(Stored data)
*** Begin section ***

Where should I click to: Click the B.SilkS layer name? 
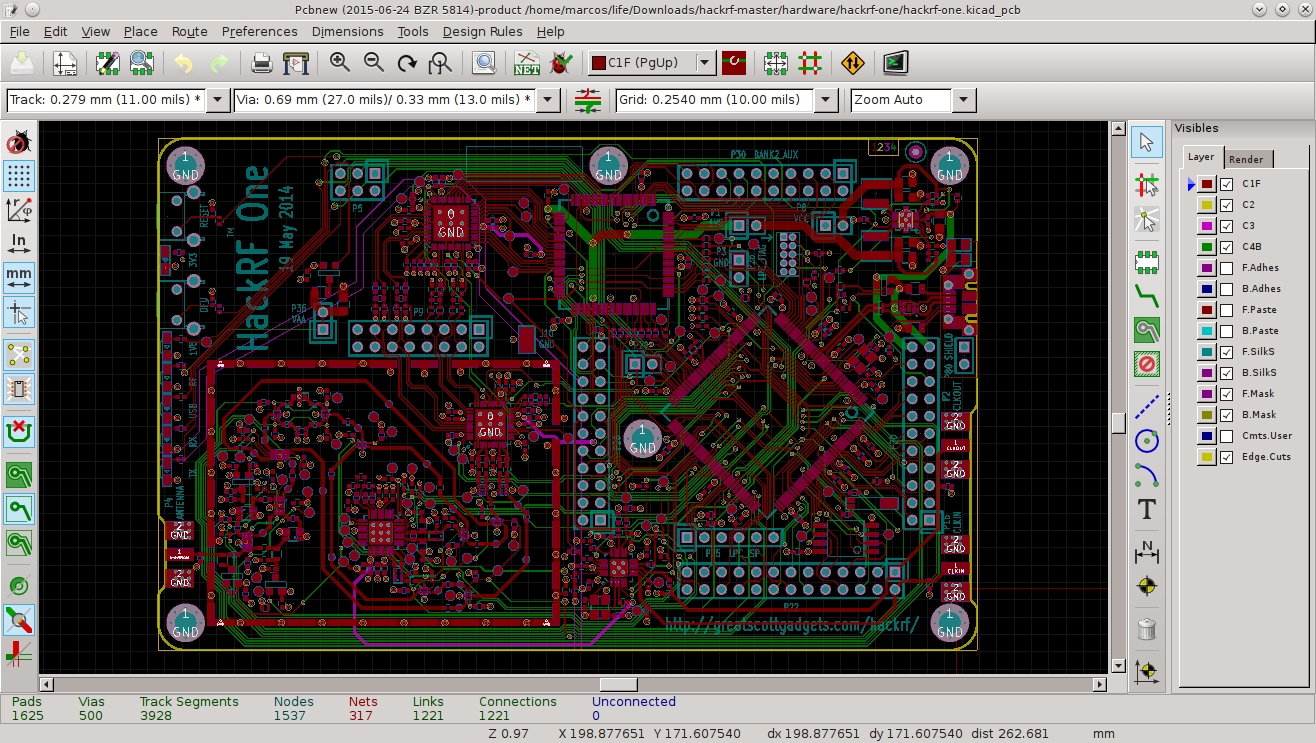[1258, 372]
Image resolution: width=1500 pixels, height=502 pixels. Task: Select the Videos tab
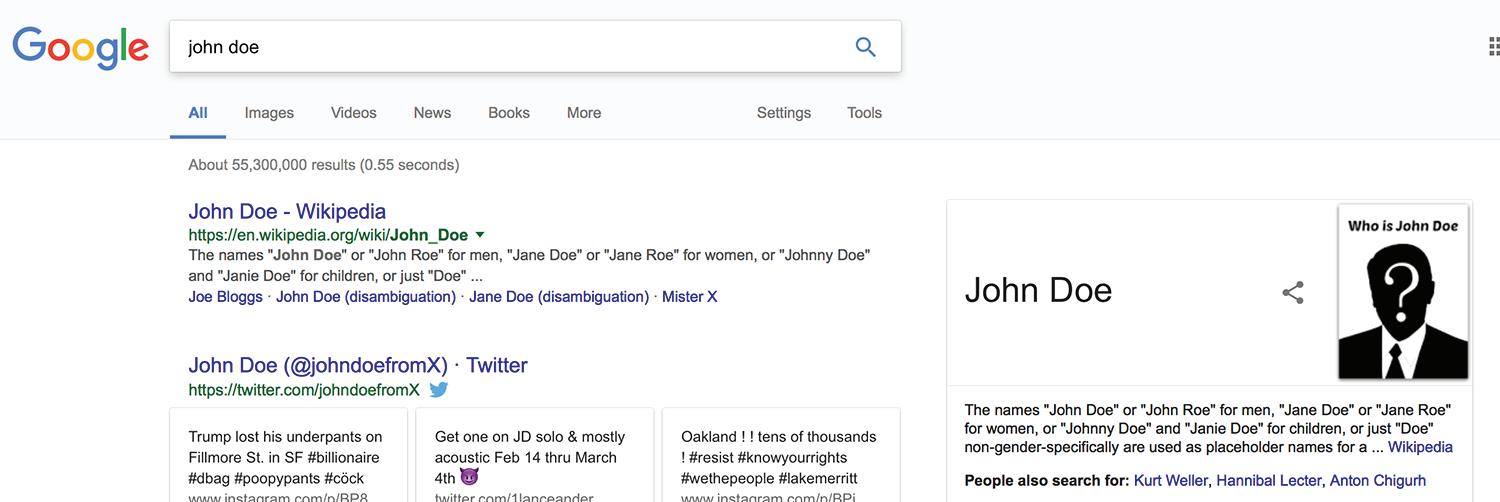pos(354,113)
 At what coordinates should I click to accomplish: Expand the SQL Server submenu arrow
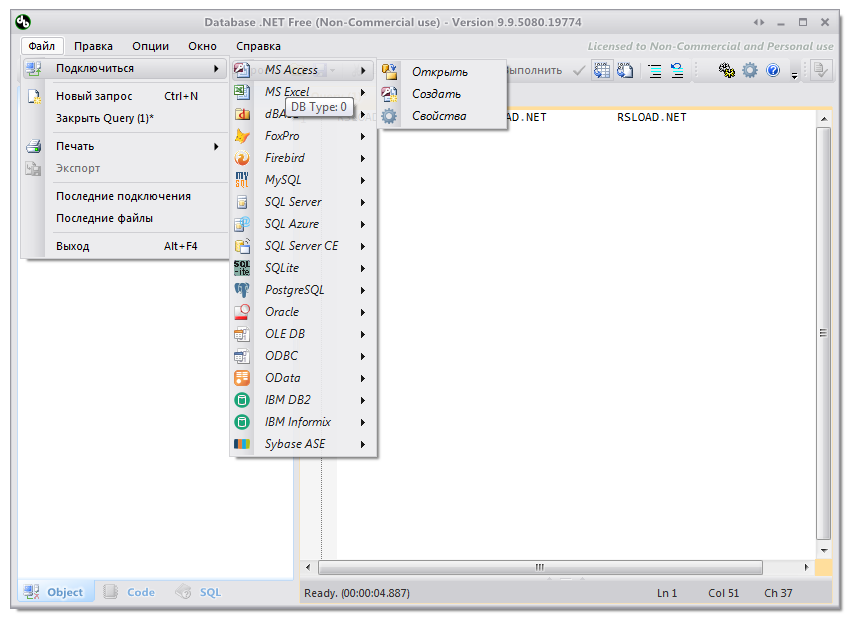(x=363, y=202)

*** End section ***

## WORK TASK
Leave out the pictures, and retype exactly the lines from the one containing "Image resolution: width=1500" through the last line of the data above, no more and no less.

## EXERCISE RESULT
Image resolution: width=1500 pixels, height=502 pixels. Task: Select the Videos tab
pos(354,113)
 At what coordinates should I click to accomplish: Expand the SQL Server submenu arrow
(x=363, y=202)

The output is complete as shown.